Dr Melgar-Quiñonez is currently the Director of the Institute for Global Food Security. As the Margaret A. Gilliam Faculty Scholar in Food Security he holds an appointment in the School of Human Nutrition at McGill University in Montreal. A Guatemalan and a USA citizen, Dr Melgar-Quinonez moved to McGill University in September of 2012, after 9 years of work as a professor in the Department of Nutrition at the Ohio State University. Previous to his appointment in Ohio, he worked as a researcher in public health nutrition at the University of California in Davis and at the Mexican Institute of Public Health. Dr. Melgar-Quiñonez holds a degree in Medicine from both the Friedrich Schiller University in Germany and the National University of San Carlos in Guatemala. He also received his doctoral degree in sciences from the Friedrich Schiller University in Germany. In addition to his academic appointments, Dr Melgar-Quinonez has worked as an advisor on food security in several countries in Latin America, and maintains strong collaborative relationships with the United Nations Food and agriculture Organization (FAO), among other international institutions and development agencies. His research program on the assessment of household food security includes over 20 countries around the globe.
Dr. Linda Wykes
Director, School of Human Nutrition, Macdonald Campus, McGill University
Linda Wykes is a Professor in and Director of the School of Human Nutrition at McGill University. She received her PhD for work at The Hospital for Sick Children in Toronto developing new parenteral nutrition regimens for neonates. During her PDF at the USDA/ARS Children's Nutrition Research Center, of Baylor College of Medicine in Houston, she gained expertise in mass spectrometry. Her research expertise is in developing stable isotope tracer approaches to study how malnutrition and inflammatory stress affect glucose metabolism and protein synthesis. She has developed a piglet model of inflammatory bowel disease to study how diet and inflammatory stress interact to affect the regulation of protein synthesis, oxidative stress, and gastrointestinal pathophysiology. Analysis of her stable isotope tracer studies in her mass spectrometry laboratory is a critical link to translating techniques and concepts developed in the piglet model to patients in the clinical setting.
While at McGill, she has also become NASTY – that is one of a multi-disciplinary team of collaborators with expertise in Nutrition Anesthesiology and Surgery and the Team includes EndocrinologY and KinesiologY. Together they conduct stable isotope tracer and insulin clamp studies in patients during and after surgery. They investigate how nutrition, analgesia and exercise interventions can decrease insulin resistance to improve nutrient utilization, promote anabolism, and ultimately speed recovery following surgery for colorectal or liver resection or coronary artery bypass grafting.
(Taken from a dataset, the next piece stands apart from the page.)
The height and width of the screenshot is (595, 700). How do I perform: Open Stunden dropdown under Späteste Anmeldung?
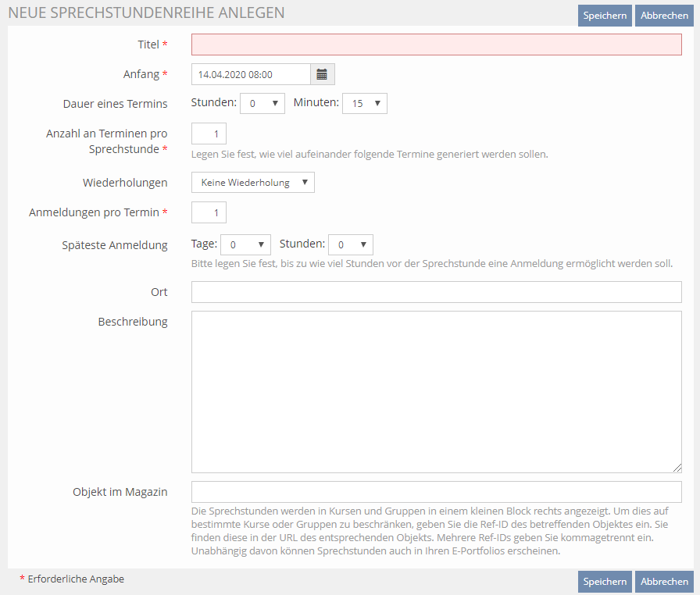tap(350, 244)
At the undergraduate level, she teaches Nutrition and Health (a broad introductory course which aims to use a knowledge of metabolism as a basis for understanding real life nutrition as well as some of the rationale behind public policy), and Human Nutrition (metabolism in inherited and acquired nutrition-related diseases from the gene to the organismal level). At the graduate level, she teaches Integrated Metabolic Research (critical analysis of nutritional genomics, biochemistry and metabolic research).
Dr. Anja Geitmann
Dean, Faculty of Agricultural and Environmental Sciences, McGill University
Anja Geitmann is Dean of the Faculty of Agricultural and Environmental Sciences and Professor in the Department of Plant Science. She also holds a Canada Research Chair (Tier 1) in Biomechanics of Plant Development. She leads an interdisciplinary team of cell biologists and mechanical engineers. Her research program focuses on the biomechanical principles underlying plant development and reproduction. Using powerful microscopical techniques and micromanipulation, her team investigates how sperm cells are delivered in plants during fertilization, how plant cells grow and divide, and how intracellular transport processes govern morphogenetic features. The ultimate goal of this research is to understand how genetic composition or a plant translates to its physical phenotype.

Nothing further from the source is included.